Even as a child, Arbus was fascinated by menstruation, pregnancy and delivery. As a grown woman, she took delight in every facet of her femininity, refusing to shave her legs and underarms or even use deodorants. If she had her period while on an assignment for
Life
or
Vogue,
she’d boast about it to the whole crew. She insisted on having a home birth for her second child, and later described it as the most grotesque and sublime experience of her life. Few women artists—none, in fact, with the possible exception of Plath and Tsvetaeva—ever embraced maternity as wholeheartedly as she.
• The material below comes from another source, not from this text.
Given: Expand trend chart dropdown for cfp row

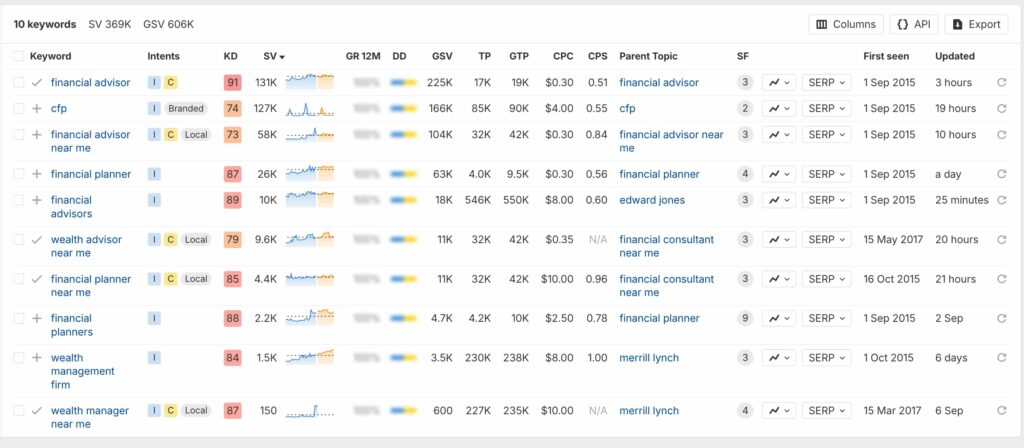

A pity, Subra murmurs. A pity that, one sweltering day in July 1971, she decided to add several pints of her own blood to the bathwater in her Manhattan apartment. Yeah, a real pity she wound up killing herself. Hmm, so did Plath, come to think of it.
Molto peccato.
Hmm, so did Tsvetaeva. What a coincidence.

‘Vorrei una scatoletta di Tampax, per favore…Grazie.’

As she goes back up the hotel staircase, she passes Ingrid and Simon coming down.

‘You guys packed?’

‘Just about, just about. Have you had breakfast already?’

‘No, I’ll grab an espresso on the way to the car rental—I should be there now.’